VMware is in a tricky situation right now because they have branched out into so many very different areas: Server Virtualization, Desktop Virtualization, Disaster Recovery and even Cloud Computing. What this results in is a very fractured environment upon which to lay pricing across. Unlike the early days where there was just server virtualization, development environment virtualization and a little bit of extra capability added in here and there, now there are very separate and distinct roles carved out within the VMware ecosystem. Naturally, VMware has tried to unify all of these and tie them into a neat little bundle, but that doesn't really work when your product line is this diverse. You need to carefully separate each product line and evaluate how it should be licensed in line with customer usage.

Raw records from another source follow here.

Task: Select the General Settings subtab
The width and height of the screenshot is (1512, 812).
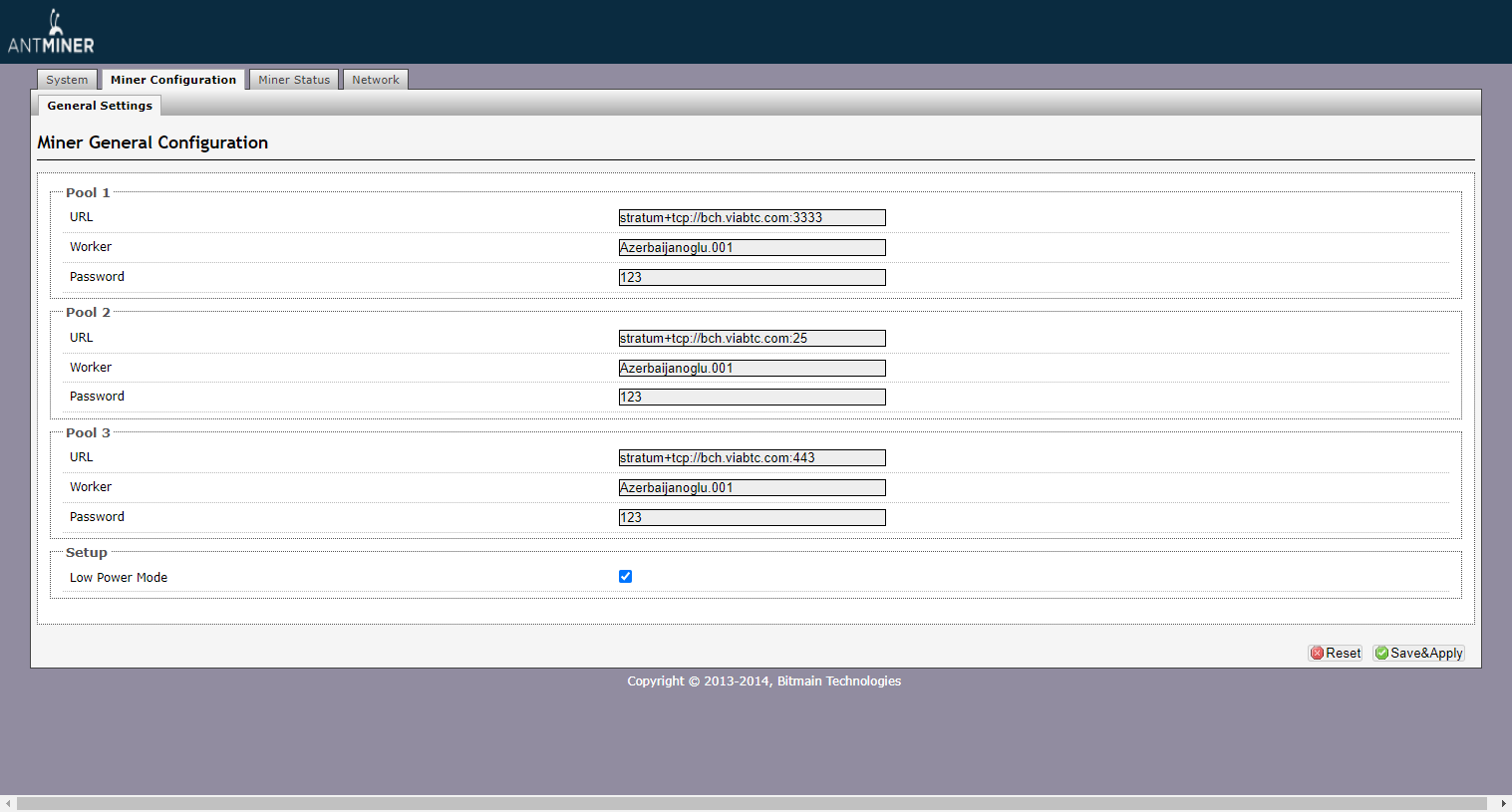Action: click(100, 106)
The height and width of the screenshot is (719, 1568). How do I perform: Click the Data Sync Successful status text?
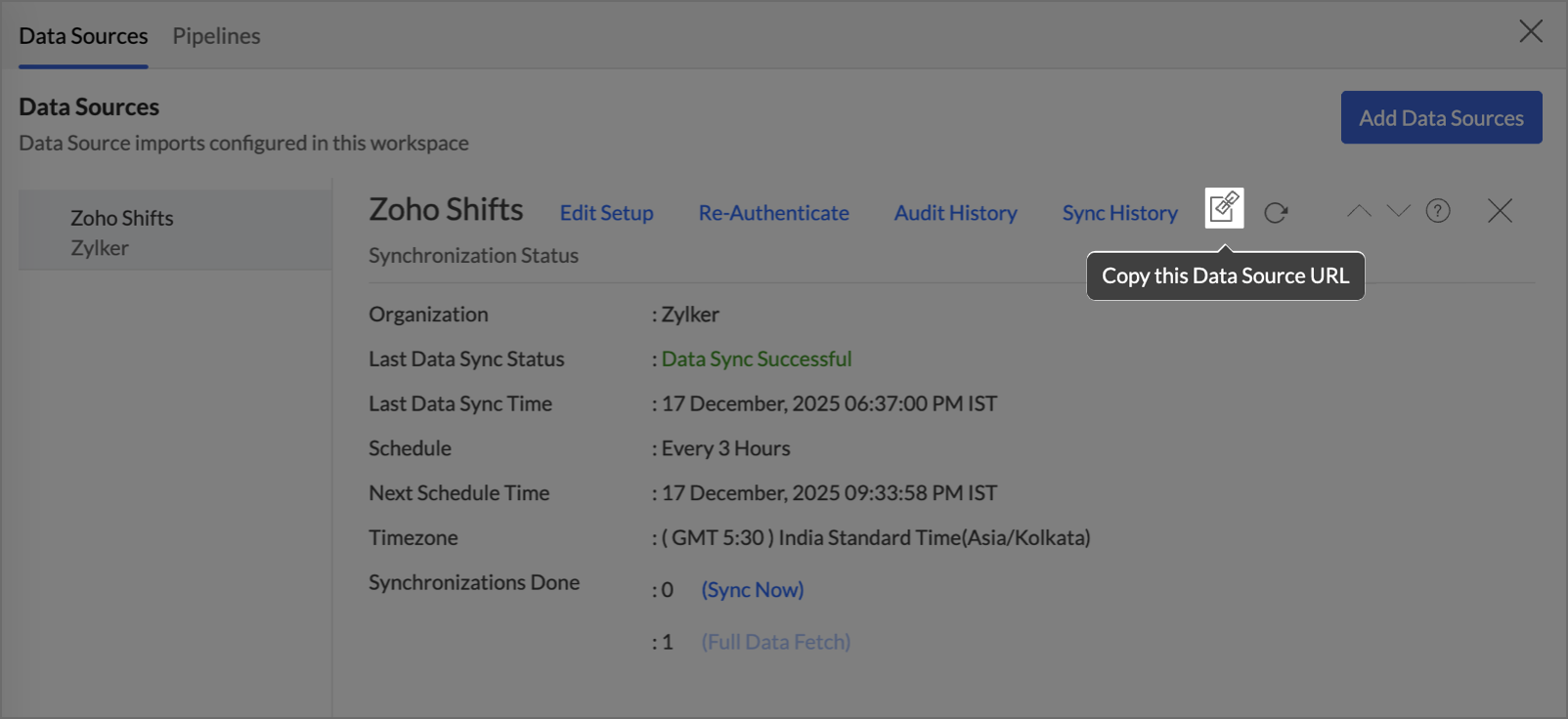(756, 360)
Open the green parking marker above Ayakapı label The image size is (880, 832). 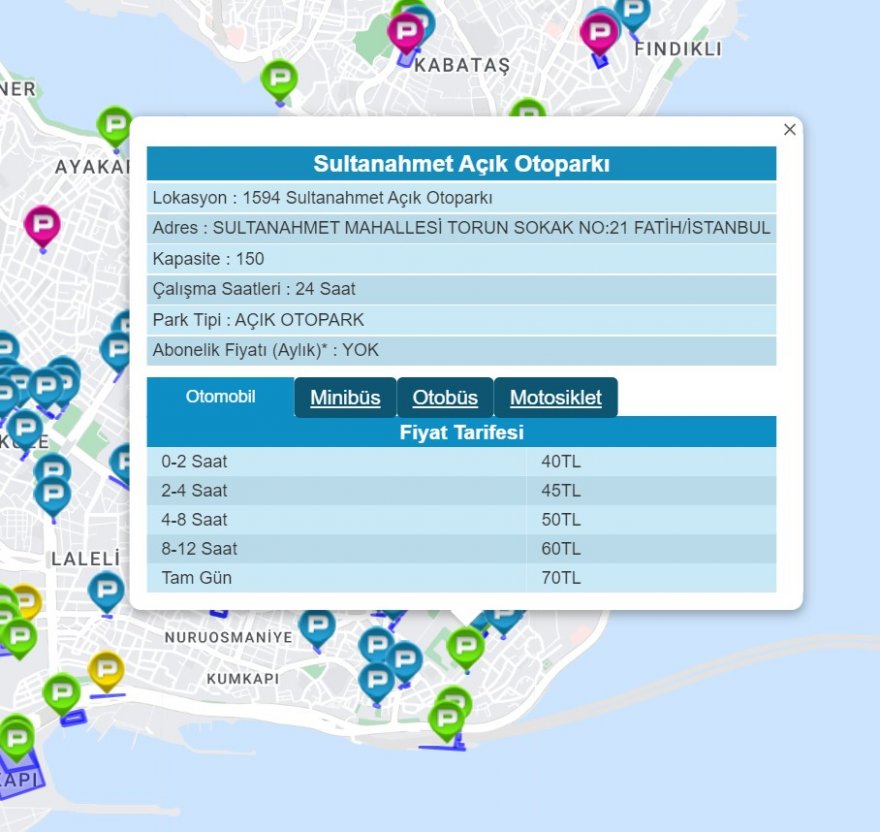pos(114,127)
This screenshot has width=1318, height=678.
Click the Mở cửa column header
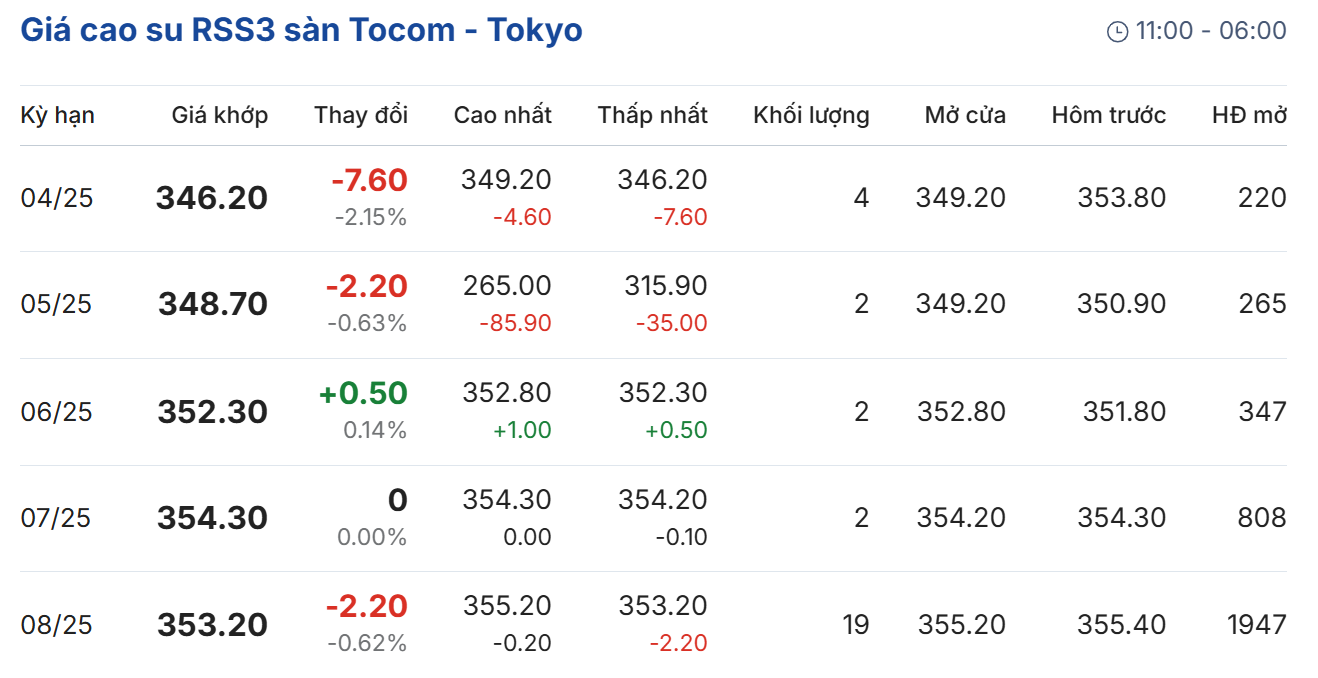[x=964, y=115]
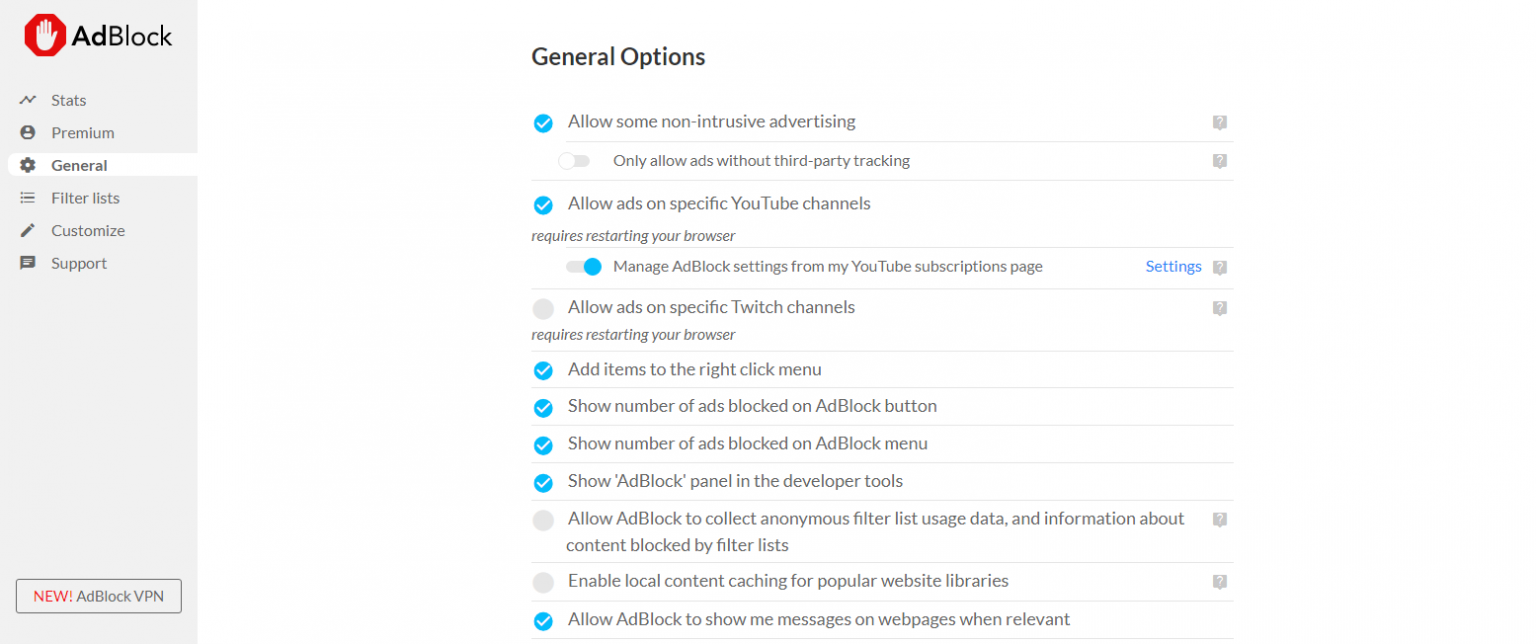Select the Stats chart icon in sidebar
This screenshot has width=1536, height=644.
[x=28, y=100]
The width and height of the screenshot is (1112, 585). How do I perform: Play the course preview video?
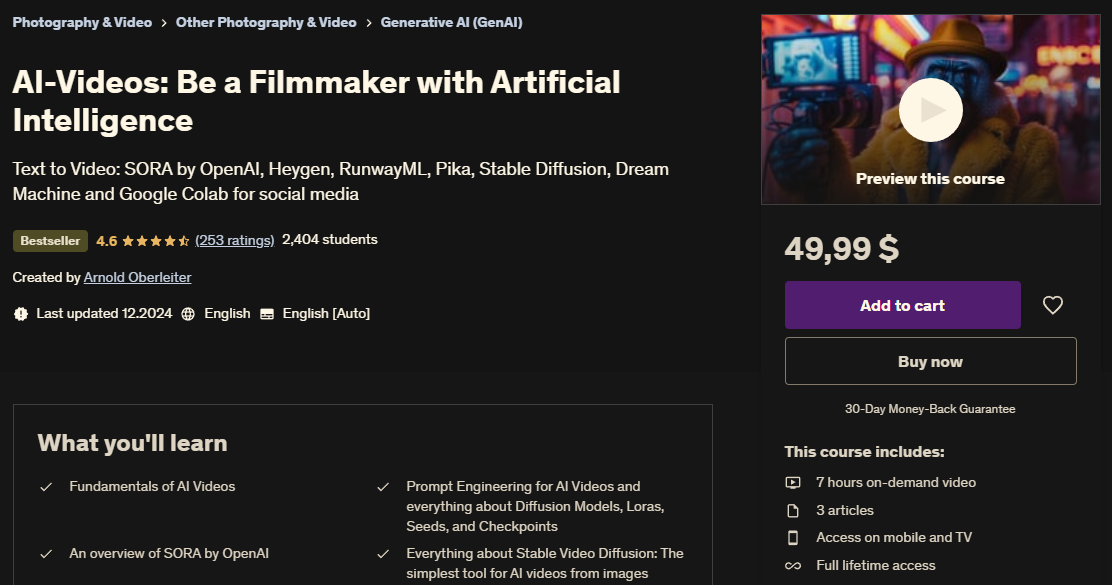(x=930, y=110)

This first salvo between VMware and its customer base illustrates that VMware will need to be mindful of licensing separately and fairly for every product line going forward. They are now experiencing the nightmare that Microsoft has had to endure over the years with licensing various product lines within Server, Desktop and Application spaces. At the end of the day, however, they brought over Paul Maritz for a reason, and no one knows how to work like Microsoft more than he does. In some ways, VMware will have to go down the same roads Microsoft has already treaded, but at the same time, they have the capability to do it in such a way that keeps customers happy and fosters goodwill across the ecosystem. If they fail to do so, they will start to see the decline that Microsoft is well into.